Files
attune/docs/sensors/CHECKLIST-sensor-worker-registration.md
2026-02-04 17:46:30 -06:00

6.9 KiB

Sensor Worker Registration - Completion Checklist

Feature: Runtime capability reporting for sensor workers
Date: 2026-01-31
Status: Implementation Complete - Requires DB Migration


Implementation Status

COMPLETE - Code Implementation

  • Database migration created (20260131000001_add_worker_role.sql)
  • WorkerRole enum added to models
  • Worker model updated with worker_role field
  • SensorConfig struct added to config system
  • SensorWorkerRegistration module implemented
  • Service integration in SensorService
  • Runtime detection with 3-tier priority system
  • Heartbeat mechanism implemented
  • Graceful shutdown/deregistration
  • Unit tests included
  • Comprehensive documentation written

⚠️ PENDING - Database & Testing

  • Database migration applied
  • SQLx metadata regenerated
  • Integration tests run
  • Manual testing with live sensor service

Required Steps to Complete

Step 1: Start Database

# Ensure PostgreSQL is running
sudo systemctl start postgresql
# OR
docker-compose up -d postgres

Step 2: Apply Migration

cd attune

# Set database URL
export DATABASE_URL="postgresql://postgres:postgres@localhost:5432/attune"

# Run migrations
sqlx migrate run

# Verify migration applied
psql $DATABASE_URL -c "\d worker"
# Should see: worker_role worker_role_enum NOT NULL

Step 3: Regenerate SQLx Metadata

# With database running
cargo sqlx prepare --workspace

# Verify no compilation errors
cargo check --workspace

Step 4: Manual Testing

# Terminal 1: Start sensor service
cargo run --bin attune-sensor

# Expected logs:
# - "Registering sensor worker..."
# - "Sensor worker registered with ID: X"
# - "Sensor worker heartbeat sent" (every 30s)

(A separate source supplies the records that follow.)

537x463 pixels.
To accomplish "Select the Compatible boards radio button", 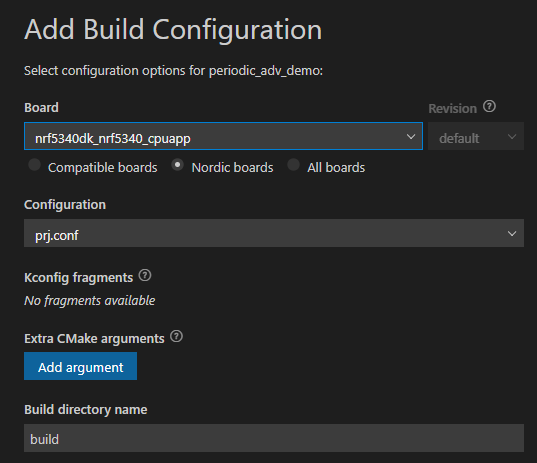I will click(x=34, y=165).
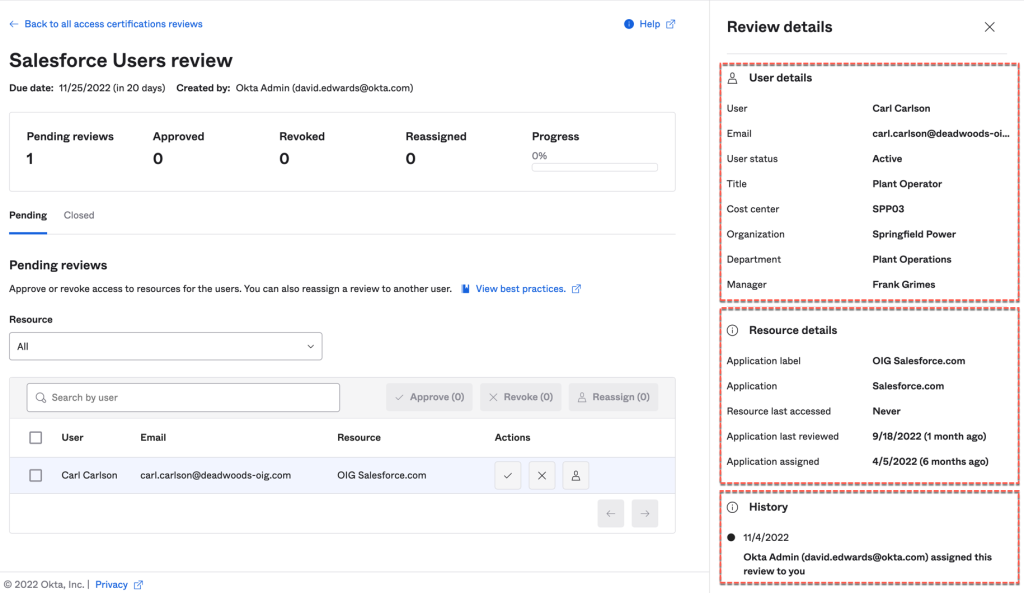Screen dimensions: 1024x593
Task: Select the checkbox for Carl Carlson row
Action: click(36, 476)
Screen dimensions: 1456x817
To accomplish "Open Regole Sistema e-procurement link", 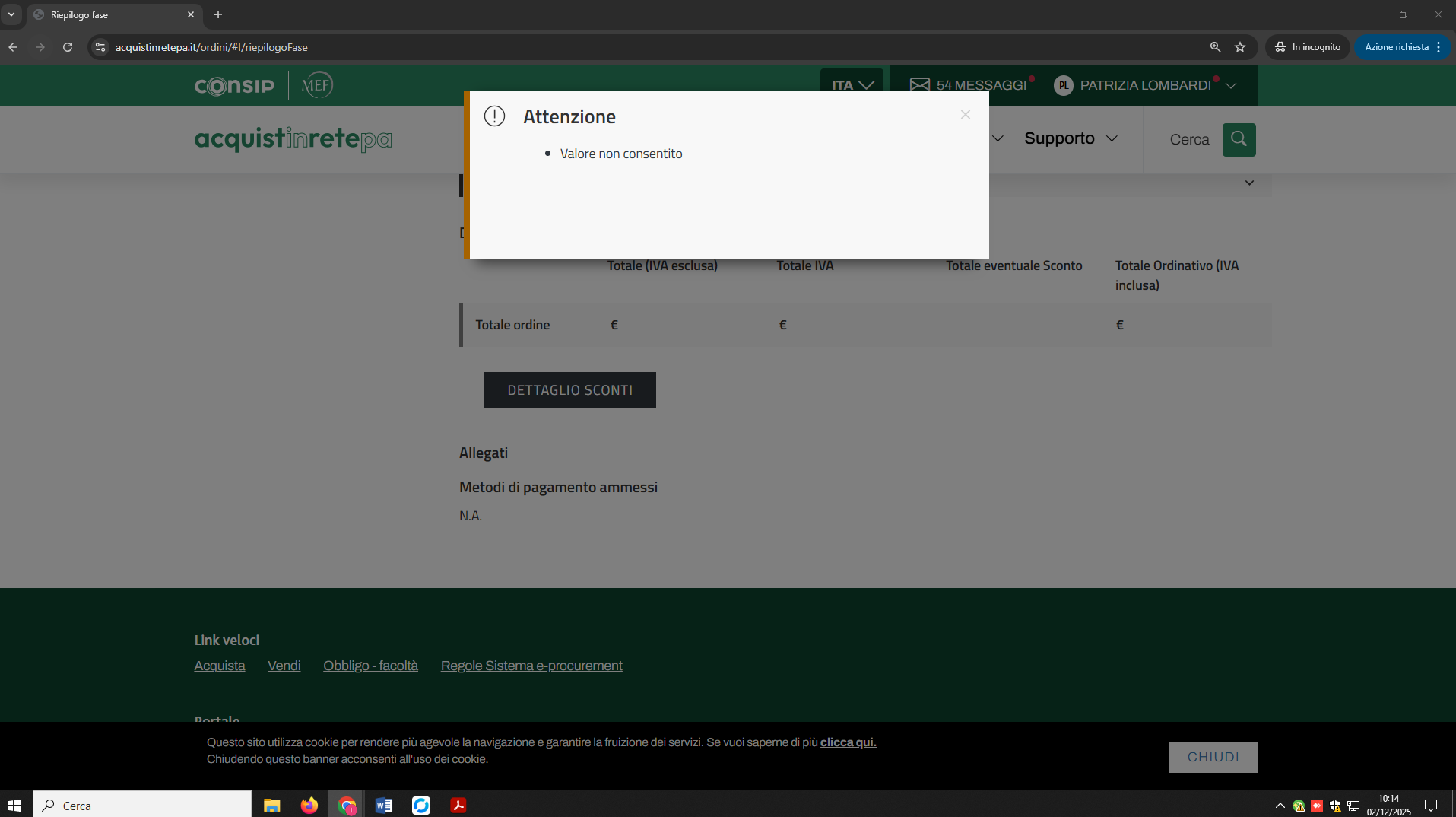I will click(x=531, y=666).
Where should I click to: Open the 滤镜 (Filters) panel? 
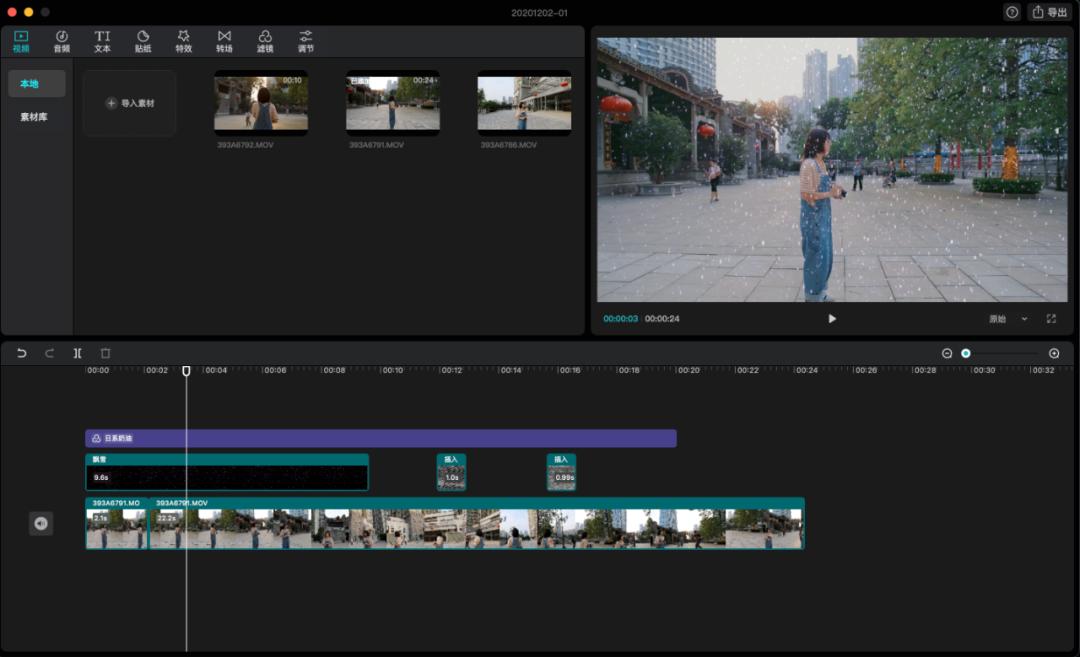click(x=265, y=41)
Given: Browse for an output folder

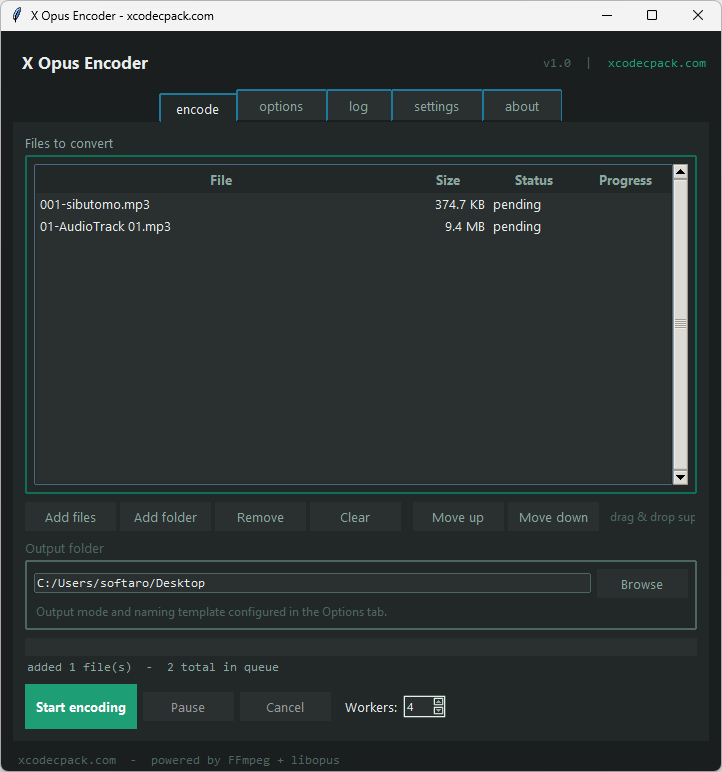Looking at the screenshot, I should click(x=641, y=584).
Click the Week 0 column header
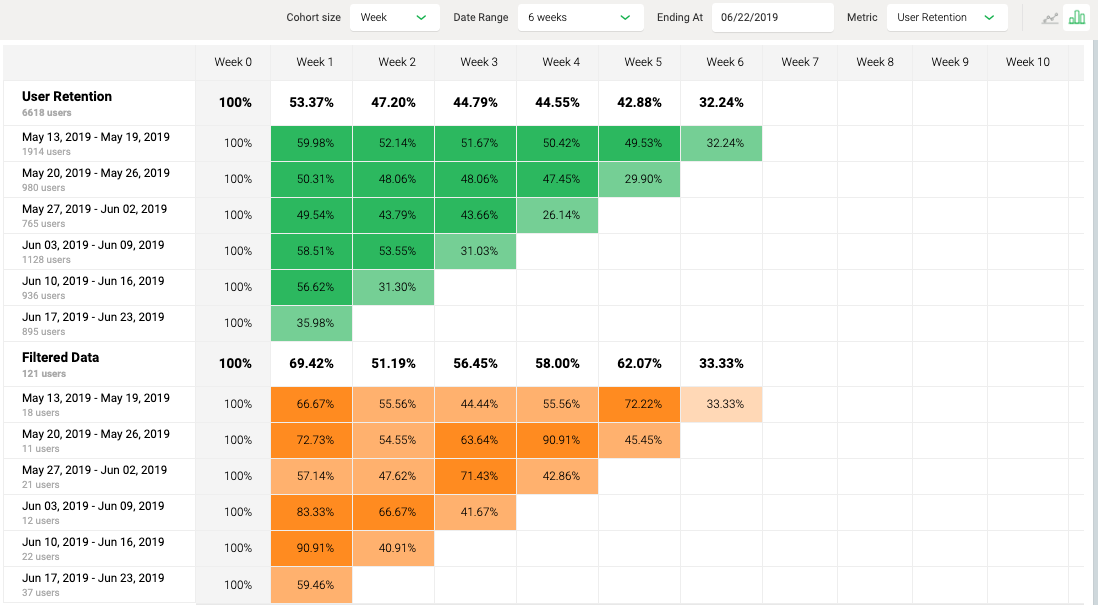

# Terminal 2: Query database
psql $DATABASE_URL -c "
  SELECT id, name, worker_role, status, 
         capabilities->'runtimes' as runtimes,
         last_heartbeat
  FROM worker 
  WHERE worker_role = 'sensor';
"

# Expected output:
# - One row with worker_role = 'sensor'
# - status = 'active'
# - runtimes array (e.g., ["python", "shell", "node", "native"])
# - Recent last_heartbeat timestamp

# Terminal 1: Stop sensor service (Ctrl+C)
# Expected log: "Deregistering sensor worker..."

# Terminal 2: Verify status changed
psql $DATABASE_URL -c "
  SELECT status FROM worker WHERE worker_role = 'sensor';
"
# Expected: status = 'inactive'

Step 5: Test Runtime Detection

# Test auto-detection
cargo run --bin attune-sensor
# Check logs for "Auto-detected runtimes: ..."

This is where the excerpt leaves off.